Post-graduate work permit

A typical path from student to permanent resident status in Canada is through taking advantage of something Canada offers that is not available, or more difficult to obtain, in other countries — a post-graduate work permit.

This work permit may be issued on completion of the study program for the duration that the program, up to a maximum of three years. Thus, a graduate who completed a four-year study program could be eligible for a three-year post-graduate work permit, while a graduate who completed a study program twelve months in duration could be eligible for a twelve-month post-graduate work permit.

 

A pathway to Canadian permanent residence

Skilled Canadian work experience gained through the Post-Graduate Work Permit Program helps graduates to qualify for permanent residence in Canada through the Canadian Experience Class (CEC).

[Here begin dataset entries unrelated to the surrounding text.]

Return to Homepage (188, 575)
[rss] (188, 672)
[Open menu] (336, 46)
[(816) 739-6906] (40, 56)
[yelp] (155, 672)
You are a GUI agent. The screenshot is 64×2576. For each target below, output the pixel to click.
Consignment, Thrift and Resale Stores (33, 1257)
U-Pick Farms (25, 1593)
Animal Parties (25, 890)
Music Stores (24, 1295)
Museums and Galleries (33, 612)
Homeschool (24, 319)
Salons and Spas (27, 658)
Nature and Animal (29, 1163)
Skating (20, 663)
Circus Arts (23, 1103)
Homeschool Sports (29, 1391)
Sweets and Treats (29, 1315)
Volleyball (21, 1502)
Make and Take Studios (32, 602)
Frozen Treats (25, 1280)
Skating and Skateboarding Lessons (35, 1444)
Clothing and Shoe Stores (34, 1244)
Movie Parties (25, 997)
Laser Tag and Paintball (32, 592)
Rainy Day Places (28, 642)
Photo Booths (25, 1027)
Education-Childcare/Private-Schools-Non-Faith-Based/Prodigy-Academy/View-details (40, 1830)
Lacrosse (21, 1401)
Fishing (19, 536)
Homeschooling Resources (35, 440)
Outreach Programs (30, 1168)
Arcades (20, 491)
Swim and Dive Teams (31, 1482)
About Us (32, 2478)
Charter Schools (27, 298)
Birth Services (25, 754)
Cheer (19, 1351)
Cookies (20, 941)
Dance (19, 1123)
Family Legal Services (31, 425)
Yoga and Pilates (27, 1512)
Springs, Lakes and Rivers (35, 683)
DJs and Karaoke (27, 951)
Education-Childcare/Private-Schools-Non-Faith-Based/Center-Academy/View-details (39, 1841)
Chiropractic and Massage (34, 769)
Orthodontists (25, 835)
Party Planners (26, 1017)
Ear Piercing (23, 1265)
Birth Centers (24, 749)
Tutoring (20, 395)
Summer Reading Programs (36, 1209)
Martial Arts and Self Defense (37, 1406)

Moreover, certain provinces, such as British Columbia and Quebec, have immigration streams that identify certain graduates for permanent residence. Candidates for British Columbia’s International Post-Graduate category have the advantage of not requiring a job offer and being able to have their application for permanent residence processed through the federal Express Entry immigration selection system. Students who graduate from a study program in Quebec may be eligible to apply for a Quebec Selection Certificate (Certificat de sélection du Québec, commonly known as a CSQ) through the Quebec Experience Class.

 

Canada wants students

More than anything, Canada does not see international students as a source of income for privately-owned educational institutions, to be shown the door when they have completed their studies.

On the contrary, Canada wants students because Canada is all about nation-building. Young, intelligent newcomers who have proven they have the credentials and means to assimilate are a big part of that. In short, Canada wants students to come here, study, contribute socially and economically, and stay permanently.